> **DOCUMENT SECTION**:

*****

Coordination and value of the CVs during (a) the exchange of solvent and (b) linker decoordination in the MTD simulations. top paths: stepwise pathway which goes through undercoordinated zirconium; bottom paths: concerted pathways which go through overcoordinated zirconium.

Undercoordinated zirconium states have already been reported in literature, for example in the work of Hajek et al.13, 20b However, overcoordinated states have not been explicitly reported so far. Various possibilities for the rearrangements around the inorganic brick are shown in Figure 5. When inspecting the starting structure of the inorganic brick, the easiest way to induce undercoordination and creation of Lewis acid sites is the decoordination of one physisorbed water (state (−1,0) in Figure 5). Another possibility is the breakage of a zirconium–oxygen bond with one of the organic linkers (state (0,−1) in Figure 5). Overcoordination might in principle occur when more water molecules are coordinated to the zirconium atoms (state (1,0) in Figure 5). These are all events which may take place, however at this moment it is still unclear whether such processes actually occur during activation and what the effect of such events would be on the other coordination bonds of the inorganic brick, as well as how the solvent around the inorganic brick would respond to such rearrangements. Possible events are schematically shown in Figure 5. To estimate the occurrence of these events, a series of independent metadynamics simulations are performed as sketched below.

*****

> **SOURCE EXCERPT**:
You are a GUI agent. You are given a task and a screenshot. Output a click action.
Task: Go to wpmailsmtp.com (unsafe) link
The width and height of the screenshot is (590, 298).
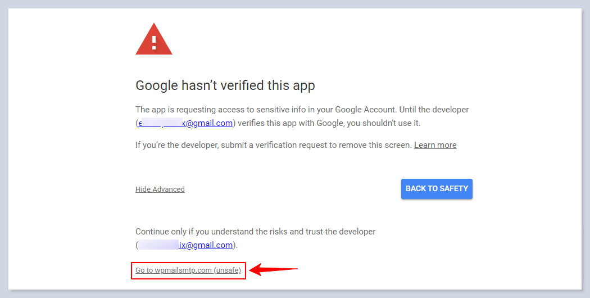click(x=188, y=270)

*****

> **PROBLEM SET**:
1. In the passage on zirconium coordination, which state in Figure 5 corresponds to the breakage of a zirconium–oxygen bond with one of the organic linkers?
2. Continue the passage on zirconium coordination from its last sentence.

> **RESPONSE LIST**:
1. State (0,−1)

2.
In a first case study, we consider the coordination number CN_W between one of the zirconium atoms of the defective site and water oxygens as CV, as already proposed by Lau and Ensing.29 In principle CN_W, as defined in Figure 4, includes contributions of all solvent water molecules of the unit cell. In a dynamic process, water molecules can migrate in or outside the coordination sphere. The MTD calculation was started from an equilibrated structure obtained from the previous MD simulation with 80 water molecules in the unit cell. The time evolution of the collective variable is plotted in Figure 6, where 0 is taken as the reference where the zirconium atom is eightfold coordinated. Negative values for the CV correspond to undercoordination of the zirconium atom, whereas positive values indicate an overcoordination. At the same time, the coordination with the linker that induces changes in the total coordination of the same zirconium atom (Zr1, highlighted in yellow) is also monitored. In the beginning of the simulation at equilibrium, the coordination number between the zirconium atom and this linker is 1, therefore CN_L=0. In this sense, we start from an equilibrium configuration which is labelled (0,0), referring to CN_W=0 and CN_L=0. After 4 ps, the water molecule coordinated to the zirconium atom leaves the coordination sphere, creating a temporarily undercoordinated zirconium site (configuration (−1,0)). The large fluctuations of the CV between −1 and 0 after 4 ps suggest that water is dynamically re‐entering the coordination sphere. The decoordination leads to the formation of a Lewis acid site in which reactants can adsorb and which may represent the active site in catalytic processes. The system dynamically explores configurations in which the zirconium atom is temporarily undercoordinated and in which another water molecule can then re‐enter the coordination sphere. In this undercoordinated pathway, the dynamic exchange of a solvent molecule occurs after the metal site has been opened (Figure 5 a), with a free‐energy barrier in the order of 70 kJ mol⁻¹.

Top: time evolution of the collective variable and free‐energy profile for the first MTD simulation along the CV representing the coordination *CN_W* between the zirconium atom Zr1, highlighted in yellow and all water molecules (green curve). *CN_L* between Zr1 and the neighboring defect‐bridging linker oxygen (red curve) is also monitored; bottom: snapshots on the linker decoordination triggered by overcoordination.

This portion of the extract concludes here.